INPUT DATA Block Start
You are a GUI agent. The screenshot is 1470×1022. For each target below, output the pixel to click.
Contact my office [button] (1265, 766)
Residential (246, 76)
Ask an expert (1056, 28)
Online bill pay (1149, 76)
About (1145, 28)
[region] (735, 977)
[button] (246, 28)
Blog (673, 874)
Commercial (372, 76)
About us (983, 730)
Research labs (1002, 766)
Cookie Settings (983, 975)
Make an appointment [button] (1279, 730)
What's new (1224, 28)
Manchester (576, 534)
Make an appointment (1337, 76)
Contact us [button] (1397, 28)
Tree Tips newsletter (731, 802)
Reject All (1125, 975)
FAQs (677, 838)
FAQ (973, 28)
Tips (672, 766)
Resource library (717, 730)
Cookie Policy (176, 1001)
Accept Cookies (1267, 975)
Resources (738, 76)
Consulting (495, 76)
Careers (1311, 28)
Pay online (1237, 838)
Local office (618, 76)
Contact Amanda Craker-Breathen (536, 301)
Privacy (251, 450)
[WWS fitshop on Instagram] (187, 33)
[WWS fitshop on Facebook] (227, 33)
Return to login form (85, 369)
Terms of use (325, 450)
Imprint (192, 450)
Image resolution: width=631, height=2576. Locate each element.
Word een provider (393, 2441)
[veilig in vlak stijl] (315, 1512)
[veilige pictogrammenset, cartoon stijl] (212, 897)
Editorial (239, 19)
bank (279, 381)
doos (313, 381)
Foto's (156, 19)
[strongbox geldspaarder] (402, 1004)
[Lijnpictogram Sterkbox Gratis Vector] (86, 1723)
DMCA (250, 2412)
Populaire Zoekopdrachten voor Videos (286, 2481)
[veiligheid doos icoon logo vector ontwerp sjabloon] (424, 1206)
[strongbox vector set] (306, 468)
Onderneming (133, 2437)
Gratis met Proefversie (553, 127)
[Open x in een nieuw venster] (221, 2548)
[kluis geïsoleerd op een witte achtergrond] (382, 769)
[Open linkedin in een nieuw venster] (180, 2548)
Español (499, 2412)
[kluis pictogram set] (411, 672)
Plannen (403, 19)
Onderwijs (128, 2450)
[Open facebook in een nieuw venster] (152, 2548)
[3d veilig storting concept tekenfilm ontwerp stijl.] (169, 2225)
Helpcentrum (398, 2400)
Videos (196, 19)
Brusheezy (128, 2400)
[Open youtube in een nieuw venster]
INPUT DATA Block End
_THE TASK_:
Starting with the line above that holds "Ask an expert (1056, 28)" and stopping with the line that holds "Tree Tips newsletter (731, 802)", reproduce each line exactly, omitting all other lines.

_TASK RESPONSE_:
Ask an expert (1056, 28)
Online bill pay (1149, 76)
About (1145, 28)
[region] (735, 977)
[button] (246, 28)
Blog (673, 874)
Commercial (372, 76)
About us (983, 730)
Research labs (1002, 766)
Cookie Settings (983, 975)
Make an appointment [button] (1279, 730)
What's new (1224, 28)
Manchester (576, 534)
Make an appointment (1337, 76)
Contact us [button] (1397, 28)
Tree Tips newsletter (731, 802)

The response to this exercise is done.